MEMA Industry News Editor’s Note: MEMA supports the United States-Mexico-Canada Agreement (USMCA) and is urging the U.S. Congress to pass the agreement without delay. The USMCA will provide economic certainty and opportunity for manufacturing growth in the United States and throughout the region. This economic certainty is essential to preserve and enhance vital North American supply chains for the U.S. automotive sector. That in turn allow U.S. suppliers to be competitive in the global mobility marketplace. Please contact Bill Frymoyer and Leigh Merino for more information.
The three trade ministers from the United States, Canada and Mexico are set to meet in Washington on Wednesday to discuss the deal to replace NAFTA, seven people familiar with the plans told POLITICO.
The meeting involving U.S. Trade Representative Robert Lighthizer, Deputy Canadian Prime Minister Chrystia Freeland and Mexican Undersecretary for North America Jesús Seade comes as the Trump administration is nearing a compromise with House Democrats to make changes to the USMCA.
Lighthizer has been negotiating with a group of nine House Democrats to address four main concerns involving the pact’s labor, environmental, enforcement and drug pricing provisions.
Any changes to the text would have to be approved by Canada and Mexico before the Trump administration can finalize the agreement and send it to Congress for a vote.
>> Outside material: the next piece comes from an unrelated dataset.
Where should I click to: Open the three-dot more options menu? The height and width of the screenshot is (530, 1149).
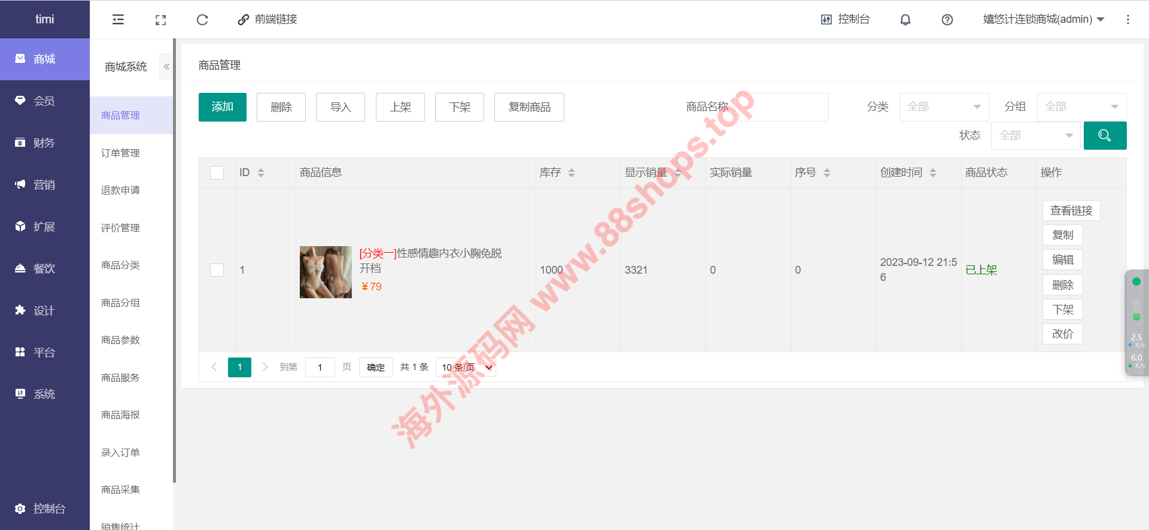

Canada is expected to accept changes to the text without issue.
But it’s not clear whether Mexico will accept new provisions that target how the nation enforces the agreement, particularly when it comes to labor standards. Some Mexican officials are increasingly concerned that Democrats and labor leaders are pushing for changes that would be a threat to the country’s sovereignty.
They also worry that any demands that go too far would force Mexico to reject a compromise between Democrats and Lighthizer, further holding up ratification of the pact.
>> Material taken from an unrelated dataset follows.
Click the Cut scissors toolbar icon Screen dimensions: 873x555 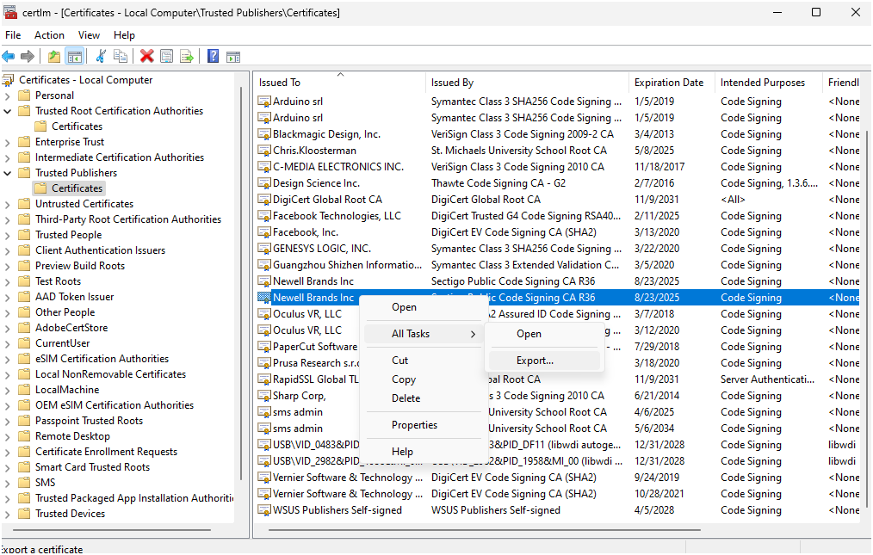point(101,57)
Still, the upcoming meeting is the latest sign that talks between Democrats and Lighthizer are in the final stages. A meeting late last week between Lighthizer, House Speaker Nancy Pelosi and House Ways and Means Chairman Richard Neal (D-Mass.) ended in an impasse that left both sides discouraged, multiple people familiar with the meeting said.
But discussions continued over the weekend, moods have improved and the two sides have sketched out the outlines of a “shaky” agreement, these people said.
“People are looking to firm the grip with something in writing,” one of the people said.
Pelosi, for her part, put out a statement Monday night saying a deal was “within range” but that she wants to see “our progress in writing from the trade representative for final review.”
USTR did not immediately reply to a request for comment.
Labor enforcement has been the main issue holding up an agreement between House Democrats and the administration. AFL-CIO has been pushing for a major upgrade to the deal that would give the U.S. almost unilateral authority to block goods at the border suspected of violating the agreement’s labor rules, according to people briefed on the talks.
The labor group’s initial proposal would have been similar to the Lacey Act, a law passed in 1900 that allowed U.S. customs officials to seize imports of illegally harvested plants or animals.
Organized labor has been seeking a more direct way to hold countries accountable for violations of labor rules in trade deals after the U.S. lost its first — and only — formal labor trade dispute.
In that case, the AFL-CIO petitioned the U.S. to pursue action against Guatemala under the Central America Free Trade Agreement. But the slow-moving, nine-year dispute with Guatemala resulted in a defeat. Ever since, labor groups have advocated for an enhanced enforcement mechanism.
The Trump administration had tried to address some of those concerns in USMCA by changing the legal standard that resulted in the Guatemala loss and updating language in NAFTA so countries couldn’t block the formation of dispute panels. But unions complained that didn't go far enough.
USTR rejected the AFL-CIO’s initial proposal based on the Lacey Act as unworkable. Lighthizer is said to have agreed to have goods stopped at the border as a penalty, but he wanted it done as the result of arbitration between governments.
Mexico has insisted that it won't support any provision that would allow the U.S. to send inspectors inside its borders to look into facilities. Seade told Inside U.S. Trade last week that a process that would allow for Mexican goods to be blocked at the border is “just absurd.”
Seade has repeatedly told reporters during trips to Washington that he has made clear to Lighthizer what Mexico will and will not accept. A person close to the talks also confirmed to POLITICO that Seade has reminded Lighthizer as recently as this week that Mexico has already upheld its commitments under USMCA and will not accept “intrusive” enforcement measures.
“Certain sectors, including labor, are making certain statements sharing ideas that would be totally unacceptable for Mexico. So we’ve made clear: ‘It can’t go down that road,’” Seade said during a press conference with Mexican President Andrés Manuel López Obrador on Monday.
"Mexico has done a lot; it has done everything required," Seade said. "We’ve participated in a constructive way. Now, let’s turn the page and pass this."